## TASK REQUIREMENTS
Extract every line of the records below and reproduce each one verbatim, in its original order.

Data for locating visible targets
________

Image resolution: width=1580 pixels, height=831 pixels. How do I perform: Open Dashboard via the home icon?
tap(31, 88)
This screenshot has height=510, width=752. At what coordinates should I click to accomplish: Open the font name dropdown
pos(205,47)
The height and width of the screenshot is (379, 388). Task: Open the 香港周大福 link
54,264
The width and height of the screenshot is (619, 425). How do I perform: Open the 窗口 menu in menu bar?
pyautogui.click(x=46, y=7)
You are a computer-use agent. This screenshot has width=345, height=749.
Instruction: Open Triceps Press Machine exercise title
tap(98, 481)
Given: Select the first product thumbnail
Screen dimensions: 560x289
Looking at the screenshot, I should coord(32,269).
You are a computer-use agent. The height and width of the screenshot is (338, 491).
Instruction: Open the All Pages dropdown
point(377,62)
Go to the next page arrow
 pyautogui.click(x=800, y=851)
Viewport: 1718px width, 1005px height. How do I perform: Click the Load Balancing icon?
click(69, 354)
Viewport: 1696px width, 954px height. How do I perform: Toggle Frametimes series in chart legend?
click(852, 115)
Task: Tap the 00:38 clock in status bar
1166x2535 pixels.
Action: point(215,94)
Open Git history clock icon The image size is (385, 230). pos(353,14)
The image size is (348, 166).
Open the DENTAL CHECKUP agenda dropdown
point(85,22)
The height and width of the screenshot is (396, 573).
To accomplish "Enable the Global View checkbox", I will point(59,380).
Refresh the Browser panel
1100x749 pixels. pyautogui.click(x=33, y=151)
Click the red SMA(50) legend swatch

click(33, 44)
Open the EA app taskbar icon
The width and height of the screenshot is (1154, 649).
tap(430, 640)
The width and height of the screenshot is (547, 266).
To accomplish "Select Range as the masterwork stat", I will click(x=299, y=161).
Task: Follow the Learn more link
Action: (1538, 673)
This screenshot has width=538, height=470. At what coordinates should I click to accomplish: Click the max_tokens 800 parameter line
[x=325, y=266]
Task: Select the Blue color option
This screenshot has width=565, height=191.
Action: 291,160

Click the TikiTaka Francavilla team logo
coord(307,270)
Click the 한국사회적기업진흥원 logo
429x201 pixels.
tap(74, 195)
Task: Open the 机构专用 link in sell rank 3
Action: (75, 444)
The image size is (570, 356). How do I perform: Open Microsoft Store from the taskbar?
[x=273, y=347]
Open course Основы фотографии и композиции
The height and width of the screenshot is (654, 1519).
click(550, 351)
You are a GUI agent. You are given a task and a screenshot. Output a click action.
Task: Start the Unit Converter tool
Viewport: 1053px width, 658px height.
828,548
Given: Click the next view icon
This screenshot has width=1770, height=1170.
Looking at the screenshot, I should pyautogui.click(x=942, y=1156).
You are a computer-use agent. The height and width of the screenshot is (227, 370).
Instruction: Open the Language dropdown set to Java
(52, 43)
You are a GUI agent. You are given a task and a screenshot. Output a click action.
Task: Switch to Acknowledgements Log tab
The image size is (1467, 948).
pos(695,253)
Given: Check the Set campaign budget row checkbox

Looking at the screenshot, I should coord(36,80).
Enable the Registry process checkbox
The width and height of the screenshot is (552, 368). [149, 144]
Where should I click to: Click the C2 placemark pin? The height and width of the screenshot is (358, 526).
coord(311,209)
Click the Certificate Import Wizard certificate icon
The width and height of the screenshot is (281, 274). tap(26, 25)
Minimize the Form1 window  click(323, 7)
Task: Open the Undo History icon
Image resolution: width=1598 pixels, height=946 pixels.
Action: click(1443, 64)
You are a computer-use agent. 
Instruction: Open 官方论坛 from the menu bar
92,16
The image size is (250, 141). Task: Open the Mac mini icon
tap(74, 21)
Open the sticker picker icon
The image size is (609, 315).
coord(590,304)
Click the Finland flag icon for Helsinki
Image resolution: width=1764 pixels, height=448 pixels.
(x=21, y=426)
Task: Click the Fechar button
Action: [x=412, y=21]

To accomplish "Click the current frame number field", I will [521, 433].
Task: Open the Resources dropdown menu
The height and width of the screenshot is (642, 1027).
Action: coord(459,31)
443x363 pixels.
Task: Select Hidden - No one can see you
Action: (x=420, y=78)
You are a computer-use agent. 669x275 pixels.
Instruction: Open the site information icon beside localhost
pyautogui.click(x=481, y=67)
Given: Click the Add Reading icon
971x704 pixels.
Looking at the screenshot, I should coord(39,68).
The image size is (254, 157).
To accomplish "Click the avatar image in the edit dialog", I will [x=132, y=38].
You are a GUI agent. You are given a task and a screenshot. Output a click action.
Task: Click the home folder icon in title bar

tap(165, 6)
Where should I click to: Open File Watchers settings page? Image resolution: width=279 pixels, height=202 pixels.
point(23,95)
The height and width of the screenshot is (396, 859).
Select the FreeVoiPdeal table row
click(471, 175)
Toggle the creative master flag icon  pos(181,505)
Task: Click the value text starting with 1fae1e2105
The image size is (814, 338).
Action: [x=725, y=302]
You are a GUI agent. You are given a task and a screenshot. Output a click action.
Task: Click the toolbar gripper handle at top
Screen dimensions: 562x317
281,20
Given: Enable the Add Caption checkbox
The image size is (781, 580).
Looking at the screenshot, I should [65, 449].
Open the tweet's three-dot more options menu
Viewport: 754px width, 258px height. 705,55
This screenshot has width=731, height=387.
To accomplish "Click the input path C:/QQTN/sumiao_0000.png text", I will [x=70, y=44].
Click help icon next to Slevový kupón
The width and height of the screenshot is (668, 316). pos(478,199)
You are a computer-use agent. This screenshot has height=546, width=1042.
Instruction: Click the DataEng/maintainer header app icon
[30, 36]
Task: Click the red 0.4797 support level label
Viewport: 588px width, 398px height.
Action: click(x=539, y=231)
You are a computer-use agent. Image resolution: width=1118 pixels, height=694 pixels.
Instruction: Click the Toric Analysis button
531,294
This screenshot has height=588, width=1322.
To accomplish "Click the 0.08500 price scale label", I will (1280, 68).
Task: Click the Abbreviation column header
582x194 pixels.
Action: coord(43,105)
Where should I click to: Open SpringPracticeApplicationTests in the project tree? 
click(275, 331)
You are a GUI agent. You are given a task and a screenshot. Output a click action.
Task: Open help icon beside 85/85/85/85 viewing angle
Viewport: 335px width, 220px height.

________

## FULL OUTPUT
Image resolution: width=1580 pixels, height=831 pixels. How do I perform: Open Dashboard via the home icon?
tap(31, 88)
This screenshot has height=510, width=752. At what coordinates should I click to accomplish: Open the font name dropdown
pos(205,47)
The height and width of the screenshot is (379, 388). Task: Open the 香港周大福 link
54,264
The width and height of the screenshot is (619, 425). How do I perform: Open the 窗口 menu in menu bar?
pyautogui.click(x=46, y=7)
You are a computer-use agent. This screenshot has width=345, height=749.
Instruction: Open Triceps Press Machine exercise title
tap(98, 481)
Given: Select the first product thumbnail
Screen dimensions: 560x289
Looking at the screenshot, I should coord(32,269).
You are a computer-use agent. The height and width of the screenshot is (338, 491).
Instruction: Open the All Pages dropdown
point(377,62)
Go to the next page arrow
 pyautogui.click(x=800, y=851)
Viewport: 1718px width, 1005px height. How do I perform: Click the Load Balancing icon?
click(69, 354)
Viewport: 1696px width, 954px height. How do I perform: Toggle Frametimes series in chart legend?
click(852, 115)
Task: Tap the 00:38 clock in status bar
1166x2535 pixels.
Action: point(215,94)
Open Git history clock icon The image size is (385, 230). pos(353,14)
The image size is (348, 166).
Open the DENTAL CHECKUP agenda dropdown
point(85,22)
The height and width of the screenshot is (396, 573).
To accomplish "Enable the Global View checkbox", I will point(59,380).
Refresh the Browser panel
1100x749 pixels. pyautogui.click(x=33, y=151)
Click the red SMA(50) legend swatch

click(33, 44)
Open the EA app taskbar icon
The width and height of the screenshot is (1154, 649).
tap(430, 640)
The width and height of the screenshot is (547, 266).
To accomplish "Select Range as the masterwork stat", I will click(x=299, y=161).
Task: Follow the Learn more link
Action: (1538, 673)
This screenshot has width=538, height=470. At what coordinates should I click to accomplish: Click the max_tokens 800 parameter line
[x=325, y=266]
Task: Select the Blue color option
This screenshot has width=565, height=191.
Action: 291,160

Click the TikiTaka Francavilla team logo
coord(307,270)
Click the 한국사회적기업진흥원 logo
429x201 pixels.
tap(74, 195)
Task: Open the 机构专用 link in sell rank 3
Action: (75, 444)
The image size is (570, 356). How do I perform: Open Microsoft Store from the taskbar?
[x=273, y=347]
Open course Основы фотографии и композиции
The height and width of the screenshot is (654, 1519).
click(550, 351)
You are a GUI agent. You are given a task and a screenshot. Output a click action.
Task: Start the Unit Converter tool
Viewport: 1053px width, 658px height.
828,548
Given: Click the next view icon
This screenshot has width=1770, height=1170.
Looking at the screenshot, I should pyautogui.click(x=942, y=1156).
You are a computer-use agent. The height and width of the screenshot is (227, 370).
Instruction: Open the Language dropdown set to Java
(52, 43)
You are a GUI agent. You are given a task and a screenshot. Output a click action.
Task: Switch to Acknowledgements Log tab
The image size is (1467, 948).
pos(695,253)
Given: Check the Set campaign budget row checkbox

Looking at the screenshot, I should coord(36,80).
Enable the Registry process checkbox
The width and height of the screenshot is (552, 368). [149, 144]
Where should I click to: Click the C2 placemark pin? The height and width of the screenshot is (358, 526).
coord(311,209)
Click the Certificate Import Wizard certificate icon
The width and height of the screenshot is (281, 274). tap(26, 25)
Minimize the Form1 window  click(323, 7)
Task: Open the Undo History icon
Image resolution: width=1598 pixels, height=946 pixels.
Action: click(1443, 64)
You are a computer-use agent. 
Instruction: Open 官方论坛 from the menu bar
92,16
The image size is (250, 141). Task: Open the Mac mini icon
tap(74, 21)
Open the sticker picker icon
The image size is (609, 315).
coord(590,304)
Click the Finland flag icon for Helsinki
Image resolution: width=1764 pixels, height=448 pixels.
(x=21, y=426)
Task: Click the Fechar button
Action: [x=412, y=21]

To accomplish "Click the current frame number field", I will [521, 433].
Task: Open the Resources dropdown menu
The height and width of the screenshot is (642, 1027).
Action: coord(459,31)
443x363 pixels.
Task: Select Hidden - No one can see you
Action: (x=420, y=78)
You are a computer-use agent. 669x275 pixels.
Instruction: Open the site information icon beside localhost
pyautogui.click(x=481, y=67)
Given: Click the Add Reading icon
971x704 pixels.
Looking at the screenshot, I should coord(39,68).
The image size is (254, 157).
To accomplish "Click the avatar image in the edit dialog", I will [x=132, y=38].
You are a GUI agent. You are given a task and a screenshot. Output a click action.
Task: Click the home folder icon in title bar

tap(165, 6)
Where should I click to: Open File Watchers settings page? Image resolution: width=279 pixels, height=202 pixels.
point(23,95)
The height and width of the screenshot is (396, 859).
Select the FreeVoiPdeal table row
click(471, 175)
Toggle the creative master flag icon  pos(181,505)
Task: Click the value text starting with 1fae1e2105
The image size is (814, 338).
Action: [x=725, y=302]
You are a GUI agent. You are given a task and a screenshot. Output a click action.
Task: Click the toolbar gripper handle at top
Screen dimensions: 562x317
281,20
Given: Enable the Add Caption checkbox
The image size is (781, 580).
Looking at the screenshot, I should [65, 449].
Open the tweet's three-dot more options menu
Viewport: 754px width, 258px height. 705,55
This screenshot has width=731, height=387.
To accomplish "Click the input path C:/QQTN/sumiao_0000.png text", I will [x=70, y=44].
Click help icon next to Slevový kupón
The width and height of the screenshot is (668, 316). pos(478,199)
You are a computer-use agent. This screenshot has height=546, width=1042.
Instruction: Click the DataEng/maintainer header app icon
[30, 36]
Task: Click the red 0.4797 support level label
Viewport: 588px width, 398px height.
Action: click(x=539, y=231)
You are a computer-use agent. Image resolution: width=1118 pixels, height=694 pixels.
Instruction: Click the Toric Analysis button
531,294
This screenshot has height=588, width=1322.
To accomplish "Click the 0.08500 price scale label", I will (1280, 68).
Task: Click the Abbreviation column header
582x194 pixels.
Action: coord(43,105)
Where should I click to: Open SpringPracticeApplicationTests in the project tree? 
click(275, 331)
You are a GUI agent. You are given a task and a screenshot. Output a click action.
Task: Open help icon beside 85/85/85/85 viewing angle
Viewport: 335px width, 220px height.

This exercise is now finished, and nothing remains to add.